Assign an appropriate role to the new Caché user based on your security requirements (for example you can test with %All role).

Then enable the system parameter to allow OS authentication.  Follow the steps in Configuring for Operating-System–based Authentication. (%Service_Terminal on Unix or %Service_Console for Windows).

The advantage of using a standard user name is you have a consistent approach for all instances.  

Hi, LVM and VMware approach to snapshots are very different. But the way we interact with them with freeze/thaw is similar.

  • freeze Caché/snapshot (VM, LVM, array,etc)/thaw Caché/backup something.../etc

LVM presents a view of the volume (your data) at the instant of the snapshot, then you can copy (backup) all or selected files in that view somewhere else. If you look at the snapshot volume, filesystem for example with ls -l you will see all your files as they were back at the snapshot instant. In LVM2 the snapshot can be read/write which is why I say you should mount read only for backups. If you look at the parent you see your files as they are now. You must have unused space in the logical volume to allocate to the snapshot volume (created with the lvcreate command). Yes, if the snapshot volume fills up with changed data it will now be useless and is discarded. So you need to understand the data change rate at your chosen backup time. But a bit of testing should tell you that. There are videos and more help via $google.

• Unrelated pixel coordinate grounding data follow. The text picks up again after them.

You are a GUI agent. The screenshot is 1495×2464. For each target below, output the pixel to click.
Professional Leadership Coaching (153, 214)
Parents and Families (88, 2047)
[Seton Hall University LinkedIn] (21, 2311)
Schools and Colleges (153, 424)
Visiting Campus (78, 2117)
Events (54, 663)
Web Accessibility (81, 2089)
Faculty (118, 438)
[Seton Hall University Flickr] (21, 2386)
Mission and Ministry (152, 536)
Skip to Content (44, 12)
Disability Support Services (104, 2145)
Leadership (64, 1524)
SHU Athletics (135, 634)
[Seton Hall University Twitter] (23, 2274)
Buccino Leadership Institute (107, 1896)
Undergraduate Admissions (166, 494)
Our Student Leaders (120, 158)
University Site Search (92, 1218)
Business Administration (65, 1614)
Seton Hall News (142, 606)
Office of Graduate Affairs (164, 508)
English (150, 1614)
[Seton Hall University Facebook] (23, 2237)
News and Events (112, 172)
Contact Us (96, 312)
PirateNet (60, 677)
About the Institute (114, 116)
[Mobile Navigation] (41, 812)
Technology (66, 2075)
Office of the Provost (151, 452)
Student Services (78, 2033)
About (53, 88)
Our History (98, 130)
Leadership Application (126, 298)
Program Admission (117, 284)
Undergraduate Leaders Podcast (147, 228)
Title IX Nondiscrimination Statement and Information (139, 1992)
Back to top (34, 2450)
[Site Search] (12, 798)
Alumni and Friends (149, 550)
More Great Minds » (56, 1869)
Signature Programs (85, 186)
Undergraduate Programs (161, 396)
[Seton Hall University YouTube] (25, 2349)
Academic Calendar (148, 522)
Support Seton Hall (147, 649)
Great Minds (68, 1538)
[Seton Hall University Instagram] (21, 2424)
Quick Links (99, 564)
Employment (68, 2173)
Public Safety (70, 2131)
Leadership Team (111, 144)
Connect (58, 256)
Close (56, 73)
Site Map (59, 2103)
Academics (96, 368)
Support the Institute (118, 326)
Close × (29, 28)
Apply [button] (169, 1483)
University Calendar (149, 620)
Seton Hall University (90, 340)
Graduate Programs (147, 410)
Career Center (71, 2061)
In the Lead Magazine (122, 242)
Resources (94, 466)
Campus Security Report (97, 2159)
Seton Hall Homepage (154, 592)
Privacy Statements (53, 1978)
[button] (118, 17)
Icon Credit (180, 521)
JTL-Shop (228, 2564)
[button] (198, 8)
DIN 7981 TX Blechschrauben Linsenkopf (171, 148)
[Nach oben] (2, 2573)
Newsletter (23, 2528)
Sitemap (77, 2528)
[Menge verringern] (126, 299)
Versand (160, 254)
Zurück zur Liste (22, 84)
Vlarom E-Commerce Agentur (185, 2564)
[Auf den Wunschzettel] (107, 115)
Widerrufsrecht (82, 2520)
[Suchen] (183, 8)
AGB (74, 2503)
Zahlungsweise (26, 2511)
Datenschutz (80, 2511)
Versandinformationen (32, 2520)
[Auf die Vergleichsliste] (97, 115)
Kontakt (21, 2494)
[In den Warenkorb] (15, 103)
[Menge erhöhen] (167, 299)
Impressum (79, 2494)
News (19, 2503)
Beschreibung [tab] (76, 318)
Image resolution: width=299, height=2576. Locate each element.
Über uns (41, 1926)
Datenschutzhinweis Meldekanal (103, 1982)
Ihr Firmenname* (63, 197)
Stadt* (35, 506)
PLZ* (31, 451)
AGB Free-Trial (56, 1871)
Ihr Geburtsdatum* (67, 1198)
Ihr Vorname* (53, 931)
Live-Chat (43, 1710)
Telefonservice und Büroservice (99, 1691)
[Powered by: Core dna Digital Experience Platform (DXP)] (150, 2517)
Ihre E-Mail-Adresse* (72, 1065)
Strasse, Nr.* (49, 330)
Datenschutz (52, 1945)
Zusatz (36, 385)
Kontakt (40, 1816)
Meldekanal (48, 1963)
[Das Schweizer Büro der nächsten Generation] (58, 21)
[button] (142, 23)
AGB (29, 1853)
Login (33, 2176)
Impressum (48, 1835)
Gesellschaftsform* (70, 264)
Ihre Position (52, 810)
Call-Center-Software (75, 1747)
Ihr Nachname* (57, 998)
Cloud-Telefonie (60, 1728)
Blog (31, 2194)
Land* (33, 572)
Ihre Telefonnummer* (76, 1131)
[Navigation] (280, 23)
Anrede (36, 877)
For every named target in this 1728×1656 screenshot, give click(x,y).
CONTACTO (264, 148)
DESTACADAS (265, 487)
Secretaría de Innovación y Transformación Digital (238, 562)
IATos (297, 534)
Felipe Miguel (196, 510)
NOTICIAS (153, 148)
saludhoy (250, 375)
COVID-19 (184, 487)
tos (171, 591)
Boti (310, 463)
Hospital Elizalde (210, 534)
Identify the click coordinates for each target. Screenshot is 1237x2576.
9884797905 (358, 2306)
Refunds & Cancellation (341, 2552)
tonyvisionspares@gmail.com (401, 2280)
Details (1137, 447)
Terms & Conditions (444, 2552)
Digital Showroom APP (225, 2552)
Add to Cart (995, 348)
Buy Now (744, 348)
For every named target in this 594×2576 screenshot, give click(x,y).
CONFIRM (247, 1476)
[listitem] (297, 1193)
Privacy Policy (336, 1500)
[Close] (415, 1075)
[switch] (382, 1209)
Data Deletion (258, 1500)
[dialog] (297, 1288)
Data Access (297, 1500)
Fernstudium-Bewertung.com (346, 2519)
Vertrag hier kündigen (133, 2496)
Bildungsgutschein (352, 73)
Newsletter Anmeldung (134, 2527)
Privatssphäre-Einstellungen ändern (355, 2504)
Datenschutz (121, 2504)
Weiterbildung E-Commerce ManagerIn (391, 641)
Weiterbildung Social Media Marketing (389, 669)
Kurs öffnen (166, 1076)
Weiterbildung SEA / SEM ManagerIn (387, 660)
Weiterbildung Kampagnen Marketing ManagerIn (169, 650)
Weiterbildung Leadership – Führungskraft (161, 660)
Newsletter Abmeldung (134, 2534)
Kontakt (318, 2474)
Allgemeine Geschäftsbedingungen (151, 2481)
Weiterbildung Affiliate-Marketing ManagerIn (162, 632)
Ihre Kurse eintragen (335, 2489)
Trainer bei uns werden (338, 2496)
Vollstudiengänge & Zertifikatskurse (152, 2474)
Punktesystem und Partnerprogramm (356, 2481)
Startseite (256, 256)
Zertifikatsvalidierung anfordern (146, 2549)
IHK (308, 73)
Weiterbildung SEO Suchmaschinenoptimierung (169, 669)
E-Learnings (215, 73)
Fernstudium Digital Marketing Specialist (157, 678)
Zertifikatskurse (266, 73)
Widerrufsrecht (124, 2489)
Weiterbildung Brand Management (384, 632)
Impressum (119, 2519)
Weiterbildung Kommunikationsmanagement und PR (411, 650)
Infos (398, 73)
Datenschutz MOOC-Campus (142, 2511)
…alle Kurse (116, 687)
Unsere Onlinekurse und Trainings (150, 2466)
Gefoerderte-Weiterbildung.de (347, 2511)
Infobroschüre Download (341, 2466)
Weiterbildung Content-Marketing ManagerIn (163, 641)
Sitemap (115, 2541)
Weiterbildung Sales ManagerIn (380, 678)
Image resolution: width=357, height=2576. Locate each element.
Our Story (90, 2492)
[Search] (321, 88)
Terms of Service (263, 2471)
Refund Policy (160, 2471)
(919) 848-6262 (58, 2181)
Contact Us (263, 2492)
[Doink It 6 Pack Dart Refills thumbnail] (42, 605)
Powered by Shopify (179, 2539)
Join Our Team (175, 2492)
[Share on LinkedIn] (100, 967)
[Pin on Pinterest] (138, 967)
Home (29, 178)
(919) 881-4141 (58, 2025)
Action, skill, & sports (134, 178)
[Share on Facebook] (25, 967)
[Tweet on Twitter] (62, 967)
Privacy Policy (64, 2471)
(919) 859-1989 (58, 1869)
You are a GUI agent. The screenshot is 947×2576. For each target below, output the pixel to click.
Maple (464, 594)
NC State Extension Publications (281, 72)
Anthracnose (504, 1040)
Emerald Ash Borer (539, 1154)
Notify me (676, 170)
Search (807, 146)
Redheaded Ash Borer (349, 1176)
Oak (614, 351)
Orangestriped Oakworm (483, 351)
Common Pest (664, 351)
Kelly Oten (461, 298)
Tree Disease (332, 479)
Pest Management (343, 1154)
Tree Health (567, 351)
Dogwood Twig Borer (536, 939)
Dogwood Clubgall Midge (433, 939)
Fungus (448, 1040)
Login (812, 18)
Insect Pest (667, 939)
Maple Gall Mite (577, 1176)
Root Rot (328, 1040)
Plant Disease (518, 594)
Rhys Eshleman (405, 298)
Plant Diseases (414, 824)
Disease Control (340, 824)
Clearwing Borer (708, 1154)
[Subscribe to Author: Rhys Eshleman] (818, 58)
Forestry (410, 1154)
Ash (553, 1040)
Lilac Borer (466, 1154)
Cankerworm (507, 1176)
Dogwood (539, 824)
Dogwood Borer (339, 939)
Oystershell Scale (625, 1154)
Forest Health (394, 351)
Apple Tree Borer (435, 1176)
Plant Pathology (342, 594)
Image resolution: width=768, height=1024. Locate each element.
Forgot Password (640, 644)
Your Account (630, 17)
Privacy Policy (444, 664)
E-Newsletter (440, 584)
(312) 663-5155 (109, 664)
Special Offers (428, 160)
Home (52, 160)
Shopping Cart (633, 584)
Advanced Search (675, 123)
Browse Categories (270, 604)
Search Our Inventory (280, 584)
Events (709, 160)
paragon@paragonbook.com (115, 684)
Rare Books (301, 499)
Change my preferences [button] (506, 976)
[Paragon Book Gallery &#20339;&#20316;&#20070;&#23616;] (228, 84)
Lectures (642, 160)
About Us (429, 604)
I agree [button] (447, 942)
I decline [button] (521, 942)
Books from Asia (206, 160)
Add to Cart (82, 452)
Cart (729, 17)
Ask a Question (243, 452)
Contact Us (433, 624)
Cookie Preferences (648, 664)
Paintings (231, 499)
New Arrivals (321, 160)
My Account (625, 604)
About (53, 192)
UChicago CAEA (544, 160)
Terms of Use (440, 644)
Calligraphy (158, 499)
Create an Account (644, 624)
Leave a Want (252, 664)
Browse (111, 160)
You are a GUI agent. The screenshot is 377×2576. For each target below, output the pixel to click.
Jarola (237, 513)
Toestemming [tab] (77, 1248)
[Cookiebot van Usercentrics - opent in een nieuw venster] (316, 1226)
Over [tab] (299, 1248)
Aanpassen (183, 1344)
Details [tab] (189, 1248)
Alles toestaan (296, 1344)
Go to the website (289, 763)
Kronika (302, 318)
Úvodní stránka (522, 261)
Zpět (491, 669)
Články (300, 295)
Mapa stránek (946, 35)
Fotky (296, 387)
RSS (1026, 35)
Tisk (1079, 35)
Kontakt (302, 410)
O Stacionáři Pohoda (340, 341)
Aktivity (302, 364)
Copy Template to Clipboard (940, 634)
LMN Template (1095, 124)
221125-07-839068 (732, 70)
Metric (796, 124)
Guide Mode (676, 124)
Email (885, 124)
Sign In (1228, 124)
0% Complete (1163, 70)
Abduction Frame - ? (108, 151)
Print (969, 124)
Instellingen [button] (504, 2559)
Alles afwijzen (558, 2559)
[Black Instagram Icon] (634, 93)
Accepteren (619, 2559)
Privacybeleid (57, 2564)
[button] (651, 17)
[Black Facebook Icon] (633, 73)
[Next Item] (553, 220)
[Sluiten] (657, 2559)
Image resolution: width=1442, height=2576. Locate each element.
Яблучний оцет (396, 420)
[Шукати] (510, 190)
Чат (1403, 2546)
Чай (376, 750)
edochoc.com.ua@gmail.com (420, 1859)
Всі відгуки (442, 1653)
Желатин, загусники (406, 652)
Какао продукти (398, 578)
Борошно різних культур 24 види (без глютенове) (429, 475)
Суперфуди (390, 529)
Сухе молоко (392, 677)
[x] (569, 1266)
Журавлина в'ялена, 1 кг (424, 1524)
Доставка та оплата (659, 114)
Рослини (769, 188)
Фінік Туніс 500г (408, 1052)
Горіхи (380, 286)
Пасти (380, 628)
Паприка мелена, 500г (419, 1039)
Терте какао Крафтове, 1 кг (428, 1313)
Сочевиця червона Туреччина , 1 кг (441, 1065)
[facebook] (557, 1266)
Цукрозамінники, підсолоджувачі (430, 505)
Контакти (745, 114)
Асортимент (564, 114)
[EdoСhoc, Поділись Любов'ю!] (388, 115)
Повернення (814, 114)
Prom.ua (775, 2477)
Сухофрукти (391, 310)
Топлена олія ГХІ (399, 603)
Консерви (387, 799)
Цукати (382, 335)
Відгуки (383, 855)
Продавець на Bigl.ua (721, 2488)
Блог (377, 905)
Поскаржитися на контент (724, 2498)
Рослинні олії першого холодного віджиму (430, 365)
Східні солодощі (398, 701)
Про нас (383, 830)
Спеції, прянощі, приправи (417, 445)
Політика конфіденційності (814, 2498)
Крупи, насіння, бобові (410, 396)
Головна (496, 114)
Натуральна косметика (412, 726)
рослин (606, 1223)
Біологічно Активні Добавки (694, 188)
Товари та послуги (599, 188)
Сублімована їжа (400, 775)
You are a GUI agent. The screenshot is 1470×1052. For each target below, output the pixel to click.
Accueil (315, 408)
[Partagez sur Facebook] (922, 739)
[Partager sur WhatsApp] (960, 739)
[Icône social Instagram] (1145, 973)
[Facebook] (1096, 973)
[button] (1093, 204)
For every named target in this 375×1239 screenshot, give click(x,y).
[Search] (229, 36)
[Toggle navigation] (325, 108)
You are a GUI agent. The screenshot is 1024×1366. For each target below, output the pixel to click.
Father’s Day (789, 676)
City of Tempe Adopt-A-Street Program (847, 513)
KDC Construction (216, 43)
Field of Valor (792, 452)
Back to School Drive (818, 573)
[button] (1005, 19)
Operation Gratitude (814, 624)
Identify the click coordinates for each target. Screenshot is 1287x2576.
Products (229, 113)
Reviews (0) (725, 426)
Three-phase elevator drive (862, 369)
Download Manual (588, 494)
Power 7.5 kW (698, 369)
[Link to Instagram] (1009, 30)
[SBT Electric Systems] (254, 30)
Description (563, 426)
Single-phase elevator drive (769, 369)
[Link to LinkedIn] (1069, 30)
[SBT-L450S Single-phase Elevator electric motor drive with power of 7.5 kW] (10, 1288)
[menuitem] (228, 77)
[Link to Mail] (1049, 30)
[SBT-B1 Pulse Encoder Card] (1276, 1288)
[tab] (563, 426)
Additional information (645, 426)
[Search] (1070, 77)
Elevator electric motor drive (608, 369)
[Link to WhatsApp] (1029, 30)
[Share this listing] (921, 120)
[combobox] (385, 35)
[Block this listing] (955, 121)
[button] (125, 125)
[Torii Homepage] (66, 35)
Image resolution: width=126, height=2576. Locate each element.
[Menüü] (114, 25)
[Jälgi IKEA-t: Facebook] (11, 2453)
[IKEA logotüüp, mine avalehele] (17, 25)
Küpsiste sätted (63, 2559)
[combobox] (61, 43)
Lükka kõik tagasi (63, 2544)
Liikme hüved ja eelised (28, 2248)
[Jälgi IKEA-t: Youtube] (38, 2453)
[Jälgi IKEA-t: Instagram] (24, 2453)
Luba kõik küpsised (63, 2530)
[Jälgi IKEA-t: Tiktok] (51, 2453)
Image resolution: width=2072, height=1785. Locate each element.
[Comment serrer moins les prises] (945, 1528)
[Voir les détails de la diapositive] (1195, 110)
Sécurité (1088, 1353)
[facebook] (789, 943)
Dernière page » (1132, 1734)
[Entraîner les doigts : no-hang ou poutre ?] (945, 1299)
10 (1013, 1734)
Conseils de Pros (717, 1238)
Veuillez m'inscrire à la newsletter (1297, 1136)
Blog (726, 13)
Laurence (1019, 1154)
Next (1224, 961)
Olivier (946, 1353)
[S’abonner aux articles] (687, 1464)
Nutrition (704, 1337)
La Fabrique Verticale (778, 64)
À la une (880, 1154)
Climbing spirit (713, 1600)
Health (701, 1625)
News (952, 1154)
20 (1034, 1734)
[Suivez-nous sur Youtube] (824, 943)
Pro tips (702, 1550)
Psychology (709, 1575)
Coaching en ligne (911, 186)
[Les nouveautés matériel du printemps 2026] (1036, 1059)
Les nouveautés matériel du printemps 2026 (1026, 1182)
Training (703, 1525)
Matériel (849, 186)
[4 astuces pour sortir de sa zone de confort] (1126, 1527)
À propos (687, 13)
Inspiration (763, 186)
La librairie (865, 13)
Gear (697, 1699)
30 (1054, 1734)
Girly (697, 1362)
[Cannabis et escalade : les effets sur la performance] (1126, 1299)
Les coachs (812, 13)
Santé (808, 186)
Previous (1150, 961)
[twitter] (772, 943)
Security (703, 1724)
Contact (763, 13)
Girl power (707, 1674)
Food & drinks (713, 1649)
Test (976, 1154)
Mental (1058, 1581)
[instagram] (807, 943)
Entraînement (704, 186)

Think of VMware server instance as just a bunch of files on the datastore disks which encapsulates the whole server including OS, drivers, Caché, data, etc, etc. The VMware delta disk is where all block changes are written since the snapshot started. The parent files are the VM at the instant of snapshot. You do not have a simple 'view back in time' capability that LVM has. The delta file(s) are written to the VM datastore, so there must be space for that too. But thats not so fiddly as LVM because you probably have a lot of spare space on the datastore -- but you still need to be sure to plan for that as well!

Which backup uses more space is really dependant on how long the snapshot hangs around. Snapshot files are the size of changed blocks. You want to delete snapshots as soon as the backup finishes to minimise space used either way. Smart VMware utilities that can do incremental backups through CBT will probably be quickest.

To backup only selected files/filesystems on logical volumes (for example a filesystem on LVM2) the snapshot process and freeze/thaw scripts can still be used and would be just about the same.

As an example the sequence of events is:

  • Start process e.g. via script scheduled via cron
  • Freeze Caché via script as above.
  • Create snapshot volume(s) withlvcreate.
  • Thaw Caché via script as above.
  • mount snapshot filesystem(s) (for safety mount read only).
  • backup snapshot files/filesystems to somewhere else…
  • unmountsnapshot filesystem(s)
  • Remove snapshot volume(s) withlvremove

Assuming the above is scripted with appropriate error traps. This will work for virtual or physical systems.

There are many resources on the web for explaining LVM snapshots. A few key points are:

LVM snapshots use a different copy-on-write to VMware. VMware writes to the delta disk and merges the changes when the snapshot is deleted which has an impact that is managed but must be considered -- as explained above. For LVM snapshots at snapshot creation LVM creates a pool of blocks (the snapshot volume) which also contains a full copy of the LVM metadata of the volume. When writes happen to the main volume the block being overwritten is copied to this new pool on the snapshot volume and the new block is written to the main volume. So the more data that changes between when a snapshot was taken and the current state of the main volume, the more space will get consumed by that snapshot pool. So you must consider the data change rate in your planning. When an access comes for a specific block, LVM knows which block to access.

Like VMware, best practice for production systems is not to have multiple snapshots of the same volume, every time you write to a block in the main volume you potentially trigger writes in every single snapshot in the tree. For the same reason accessing a block can be slower.

Deleting a single snapshot is very fast. LVM just drops the snapshot pool.